Given information:
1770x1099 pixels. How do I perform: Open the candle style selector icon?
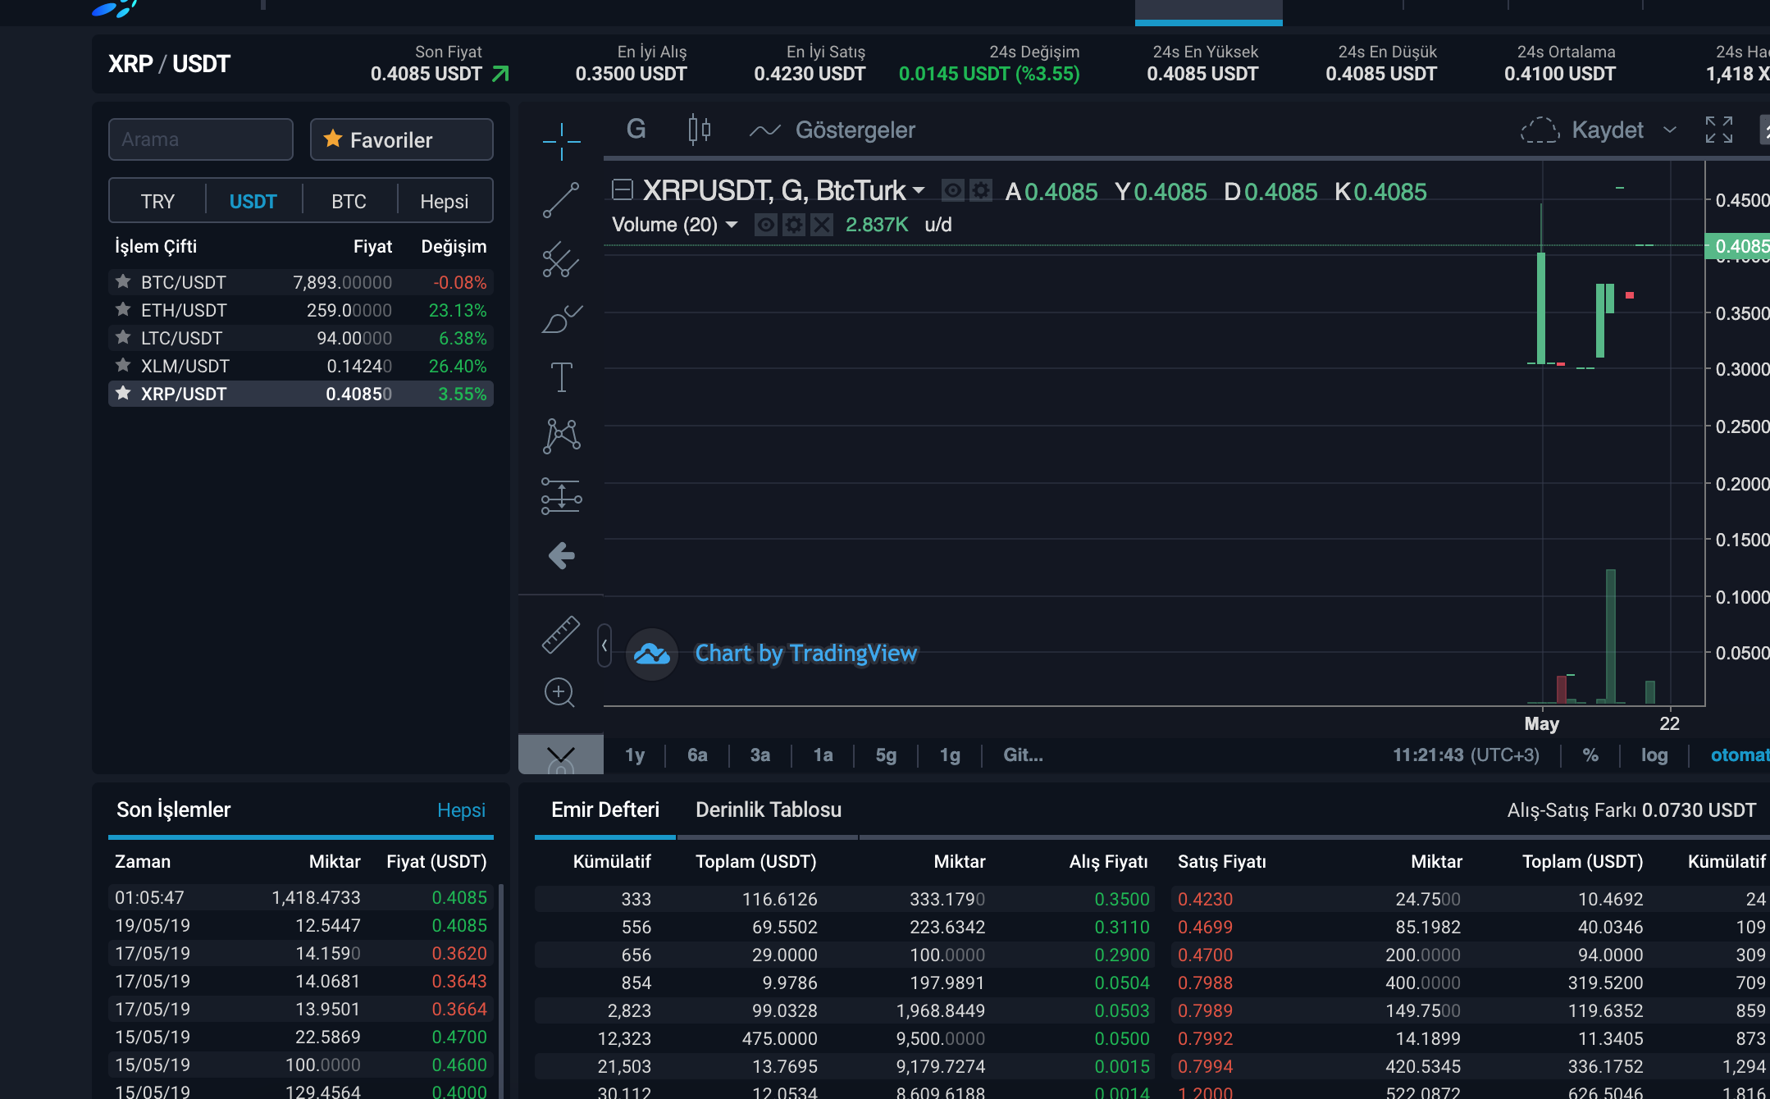[x=698, y=129]
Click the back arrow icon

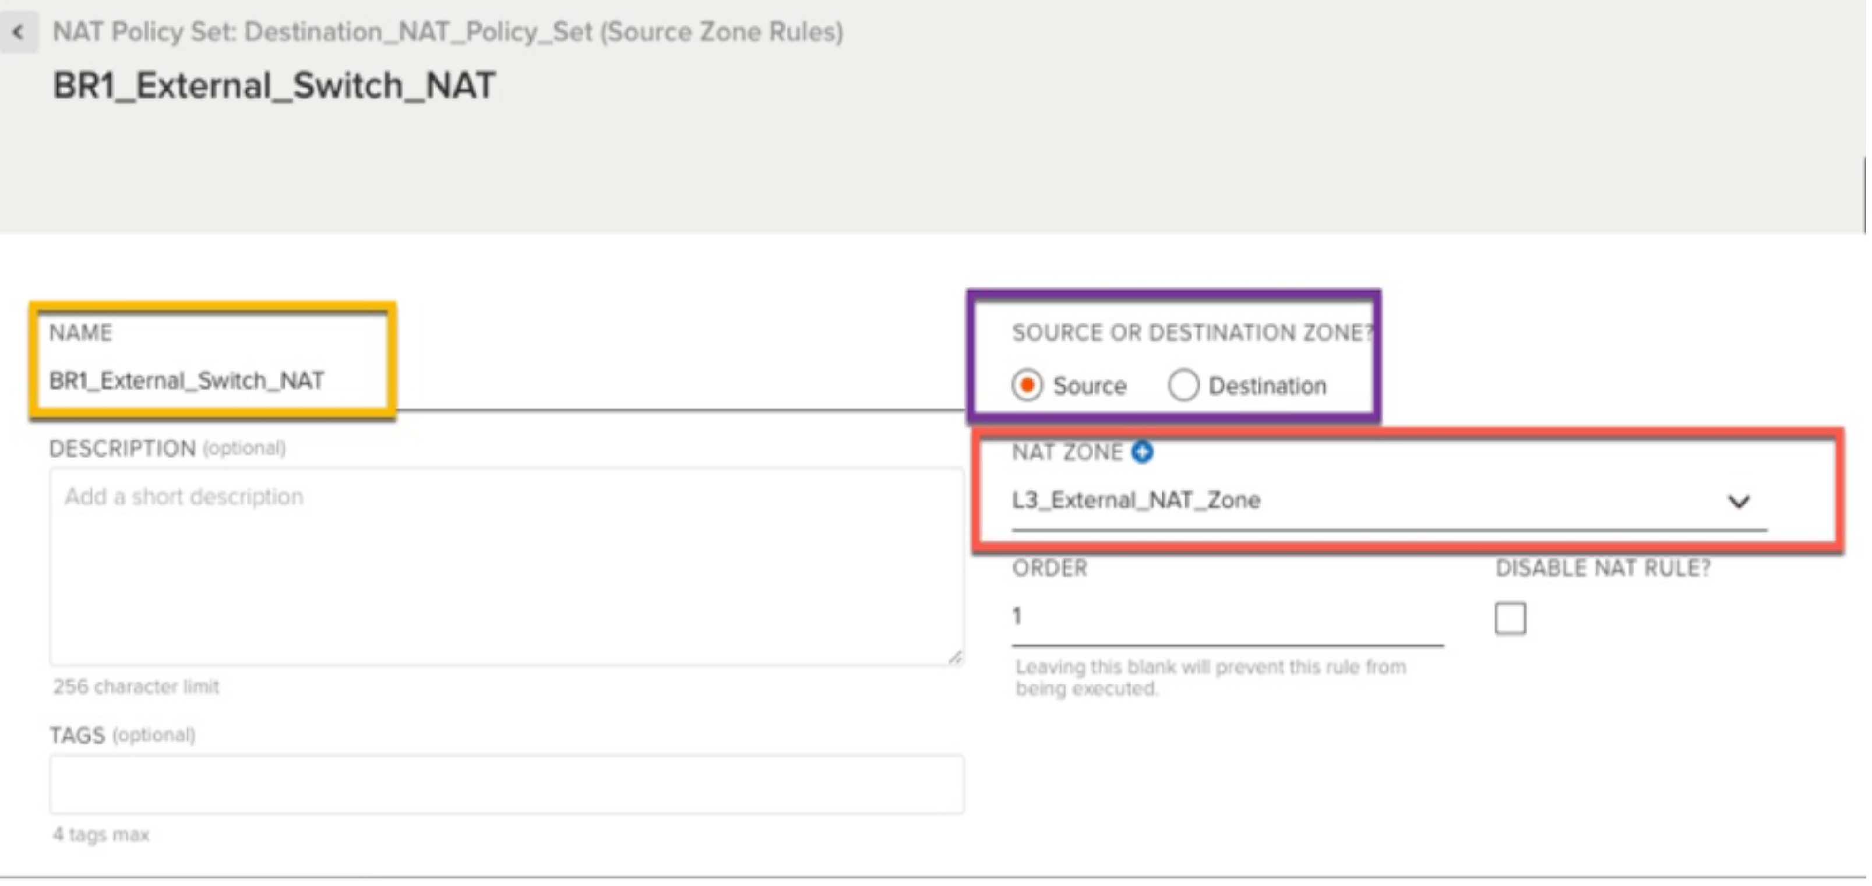point(18,32)
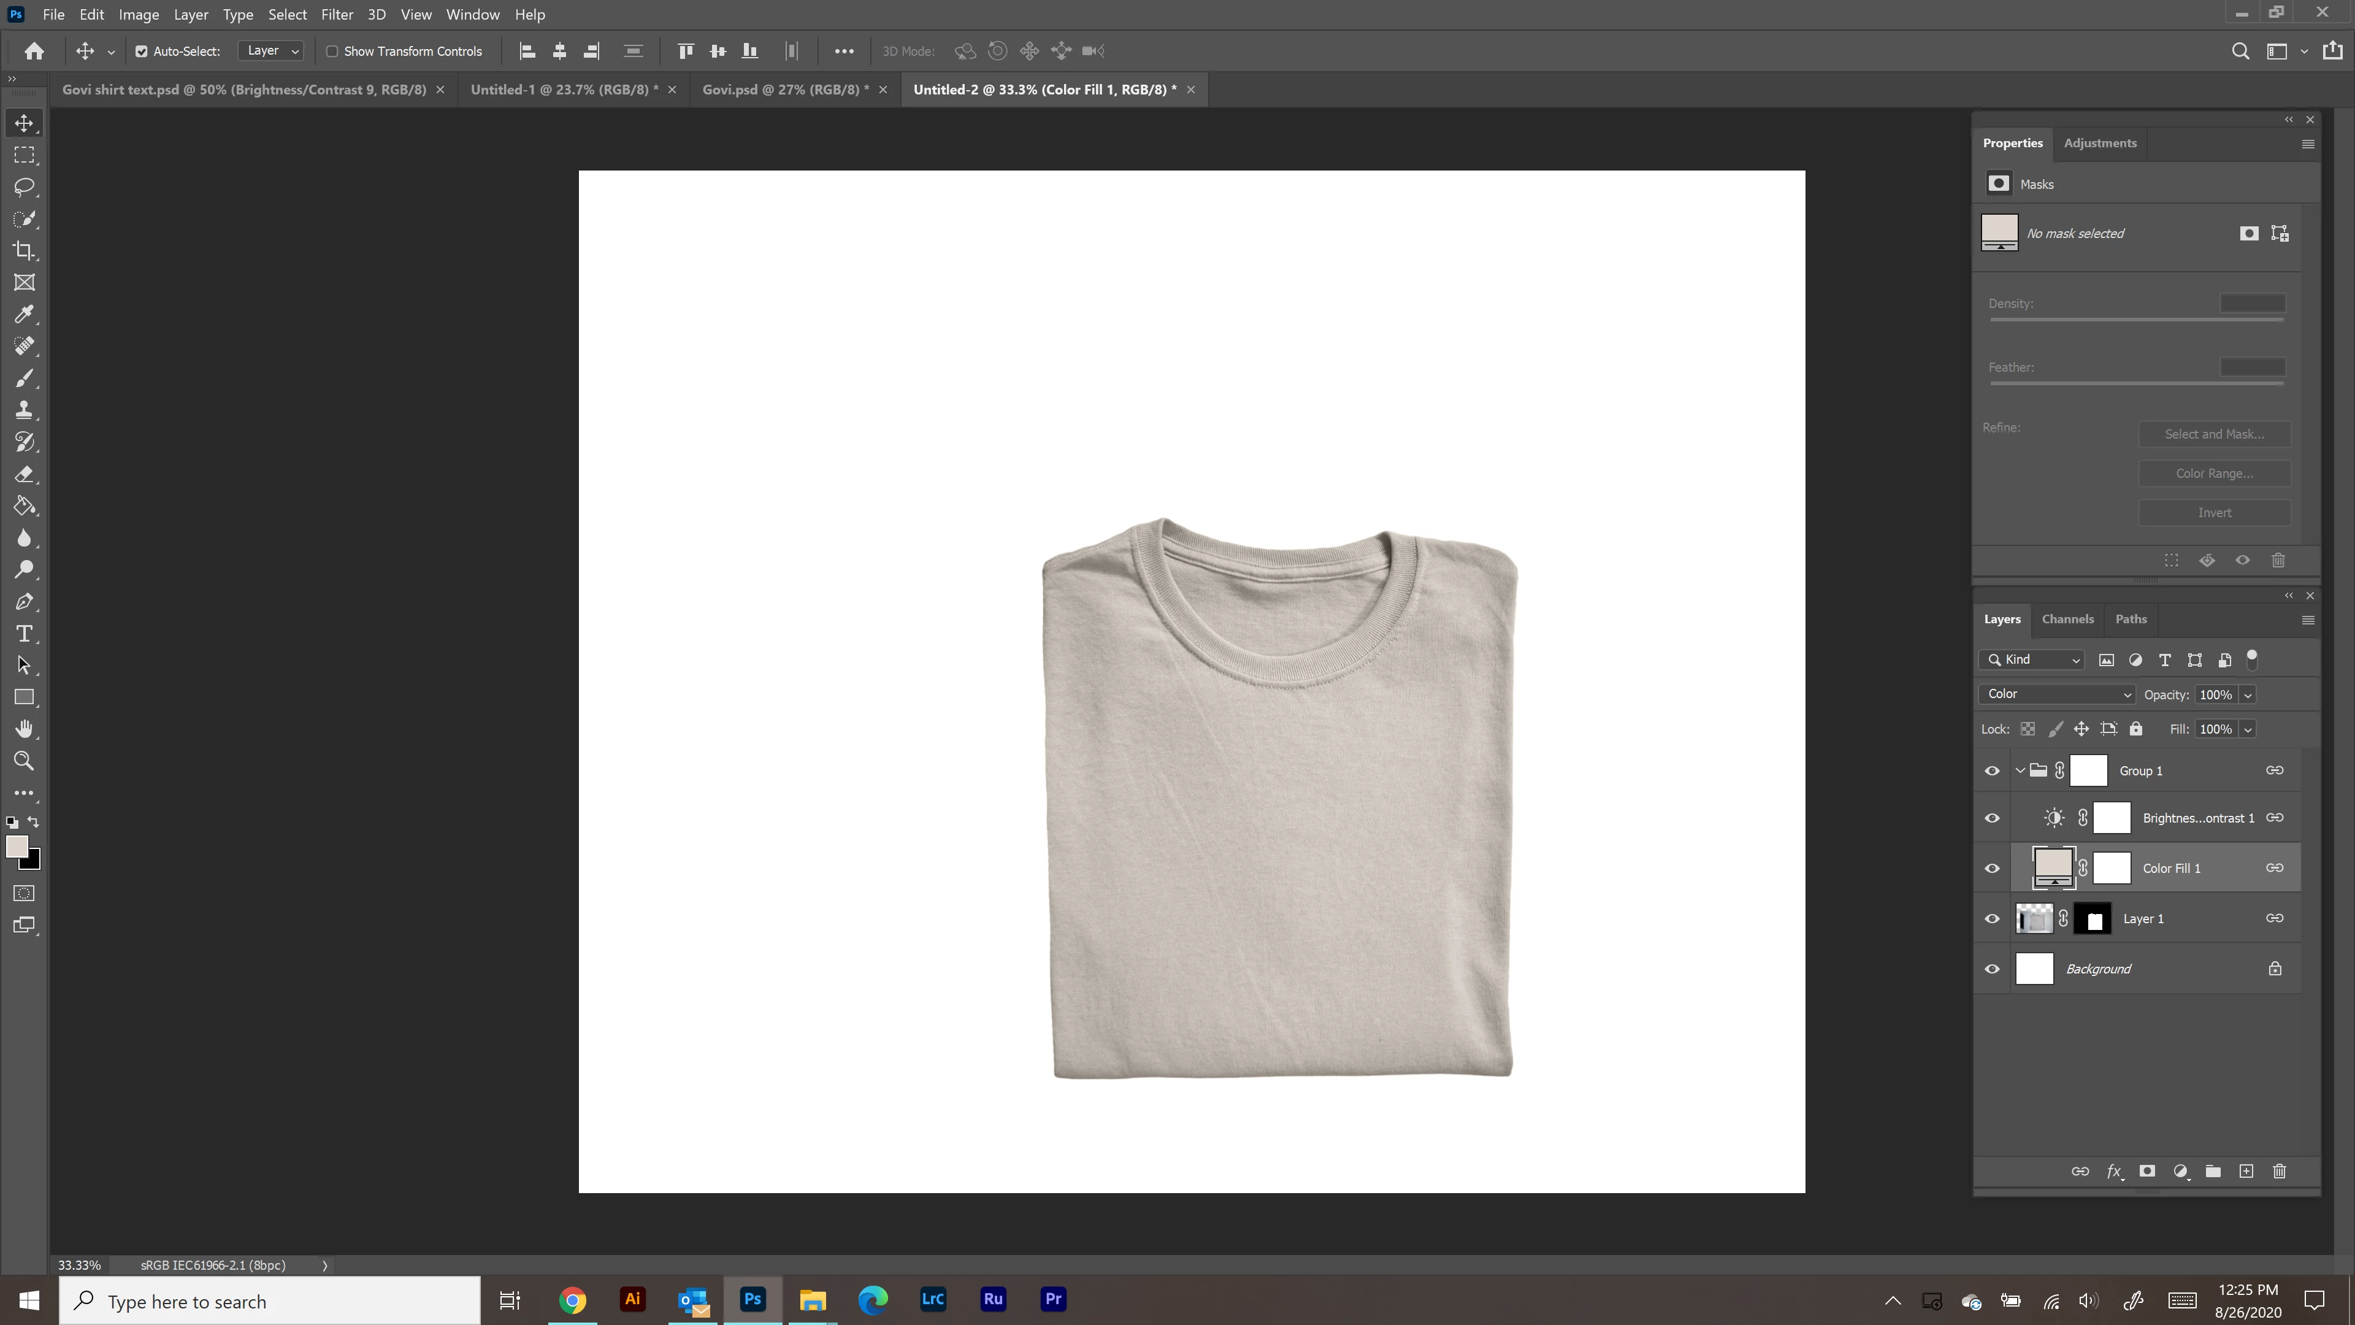Uncheck the Auto-Select checkbox

click(142, 51)
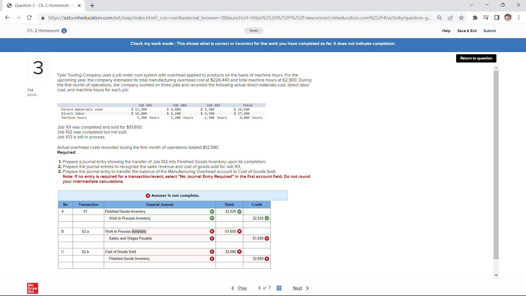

Assigned task: Drop the images; copy every entry above exactly.

Result of this exercise:
1770x1099 pixels. How do I perform: Open the candle style selector icon?
[x=698, y=129]
Click the back arrow icon

point(18,32)
Uncheck the Auto-Select checkbox

click(142, 51)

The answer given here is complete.